● PROMPT
A verbatim copy of every entry is required. Produce it now.

● RECORDS SHOWN
---------------

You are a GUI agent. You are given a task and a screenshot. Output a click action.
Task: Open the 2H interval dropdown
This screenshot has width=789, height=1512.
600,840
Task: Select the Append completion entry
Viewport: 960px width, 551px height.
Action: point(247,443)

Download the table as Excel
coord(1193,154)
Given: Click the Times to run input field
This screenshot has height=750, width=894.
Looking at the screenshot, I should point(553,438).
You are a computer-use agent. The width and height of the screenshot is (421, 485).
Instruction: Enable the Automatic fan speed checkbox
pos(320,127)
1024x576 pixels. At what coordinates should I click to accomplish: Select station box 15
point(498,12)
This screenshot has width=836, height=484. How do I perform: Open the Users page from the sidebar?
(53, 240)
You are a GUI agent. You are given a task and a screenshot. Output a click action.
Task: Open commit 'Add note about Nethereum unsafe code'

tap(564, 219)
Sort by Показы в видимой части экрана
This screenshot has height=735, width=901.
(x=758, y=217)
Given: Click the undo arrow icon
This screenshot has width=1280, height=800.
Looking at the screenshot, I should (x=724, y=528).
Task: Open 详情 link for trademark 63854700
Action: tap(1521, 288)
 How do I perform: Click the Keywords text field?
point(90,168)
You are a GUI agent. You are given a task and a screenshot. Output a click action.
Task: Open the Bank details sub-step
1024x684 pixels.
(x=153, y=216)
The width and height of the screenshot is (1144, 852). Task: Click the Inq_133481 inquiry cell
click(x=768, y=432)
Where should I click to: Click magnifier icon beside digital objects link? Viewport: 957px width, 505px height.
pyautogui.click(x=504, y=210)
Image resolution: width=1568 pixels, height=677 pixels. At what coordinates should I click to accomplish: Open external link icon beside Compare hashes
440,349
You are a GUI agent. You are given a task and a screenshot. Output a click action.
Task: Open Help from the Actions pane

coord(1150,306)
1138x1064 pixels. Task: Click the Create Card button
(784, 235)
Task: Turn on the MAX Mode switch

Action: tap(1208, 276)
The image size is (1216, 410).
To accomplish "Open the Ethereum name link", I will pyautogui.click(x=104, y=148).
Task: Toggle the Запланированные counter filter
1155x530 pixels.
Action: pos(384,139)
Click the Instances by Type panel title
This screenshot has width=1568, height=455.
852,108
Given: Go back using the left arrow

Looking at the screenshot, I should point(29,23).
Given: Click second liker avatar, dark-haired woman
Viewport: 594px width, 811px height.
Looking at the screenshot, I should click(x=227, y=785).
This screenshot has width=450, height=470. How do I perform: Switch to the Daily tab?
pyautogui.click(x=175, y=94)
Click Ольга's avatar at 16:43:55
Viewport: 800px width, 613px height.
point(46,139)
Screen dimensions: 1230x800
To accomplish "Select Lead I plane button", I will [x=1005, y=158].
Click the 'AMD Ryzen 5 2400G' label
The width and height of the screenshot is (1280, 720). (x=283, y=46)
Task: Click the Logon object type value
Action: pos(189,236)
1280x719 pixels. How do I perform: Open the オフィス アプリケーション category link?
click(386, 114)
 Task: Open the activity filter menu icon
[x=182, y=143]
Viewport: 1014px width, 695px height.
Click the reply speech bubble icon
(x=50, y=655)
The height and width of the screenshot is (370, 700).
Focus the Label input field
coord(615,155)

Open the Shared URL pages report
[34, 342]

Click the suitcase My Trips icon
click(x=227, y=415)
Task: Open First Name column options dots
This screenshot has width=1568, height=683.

---------------

● ANSWER TO THE EXERCISE
You are a GUI agent. You are given a task and a screenshot. Output a click action.
Task: Open the 2H interval dropdown
This screenshot has width=789, height=1512.
600,840
Task: Select the Append completion entry
Viewport: 960px width, 551px height.
Action: point(247,443)

Download the table as Excel
coord(1193,154)
Given: Click the Times to run input field
This screenshot has height=750, width=894.
Looking at the screenshot, I should point(553,438).
You are a computer-use agent. The width and height of the screenshot is (421, 485).
Instruction: Enable the Automatic fan speed checkbox
pos(320,127)
1024x576 pixels. At what coordinates should I click to accomplish: Select station box 15
point(498,12)
This screenshot has width=836, height=484. How do I perform: Open the Users page from the sidebar?
(53, 240)
You are a GUI agent. You are given a task and a screenshot. Output a click action.
Task: Open commit 'Add note about Nethereum unsafe code'

tap(564, 219)
Sort by Показы в видимой части экрана
This screenshot has height=735, width=901.
(x=758, y=217)
Given: Click the undo arrow icon
This screenshot has width=1280, height=800.
Looking at the screenshot, I should (x=724, y=528).
Task: Open 详情 link for trademark 63854700
Action: tap(1521, 288)
 How do I perform: Click the Keywords text field?
point(90,168)
You are a GUI agent. You are given a task and a screenshot. Output a click action.
Task: Open the Bank details sub-step
1024x684 pixels.
(x=153, y=216)
The width and height of the screenshot is (1144, 852). Task: Click the Inq_133481 inquiry cell
click(x=768, y=432)
Where should I click to: Click magnifier icon beside digital objects link? Viewport: 957px width, 505px height.
pyautogui.click(x=504, y=210)
Image resolution: width=1568 pixels, height=677 pixels. At what coordinates should I click to accomplish: Open external link icon beside Compare hashes
440,349
You are a GUI agent. You are given a task and a screenshot. Output a click action.
Task: Open Help from the Actions pane

coord(1150,306)
1138x1064 pixels. Task: Click the Create Card button
(784, 235)
Task: Turn on the MAX Mode switch

Action: tap(1208, 276)
The image size is (1216, 410).
To accomplish "Open the Ethereum name link", I will pyautogui.click(x=104, y=148).
Task: Toggle the Запланированные counter filter
1155x530 pixels.
Action: pos(384,139)
Click the Instances by Type panel title
This screenshot has width=1568, height=455.
852,108
Given: Go back using the left arrow

Looking at the screenshot, I should point(29,23).
Given: Click second liker avatar, dark-haired woman
Viewport: 594px width, 811px height.
Looking at the screenshot, I should click(x=227, y=785).
This screenshot has width=450, height=470. How do I perform: Switch to the Daily tab?
pyautogui.click(x=175, y=94)
Click Ольга's avatar at 16:43:55
Viewport: 800px width, 613px height.
point(46,139)
Screen dimensions: 1230x800
To accomplish "Select Lead I plane button", I will [x=1005, y=158].
Click the 'AMD Ryzen 5 2400G' label
The width and height of the screenshot is (1280, 720). (x=283, y=46)
Task: Click the Logon object type value
Action: pos(189,236)
1280x719 pixels. How do I perform: Open the オフィス アプリケーション category link?
click(386, 114)
 Task: Open the activity filter menu icon
[x=182, y=143]
Viewport: 1014px width, 695px height.
Click the reply speech bubble icon
(x=50, y=655)
The height and width of the screenshot is (370, 700).
Focus the Label input field
coord(615,155)

Open the Shared URL pages report
[34, 342]

Click the suitcase My Trips icon
click(x=227, y=415)
Task: Open First Name column options dots
This screenshot has width=1568, height=683.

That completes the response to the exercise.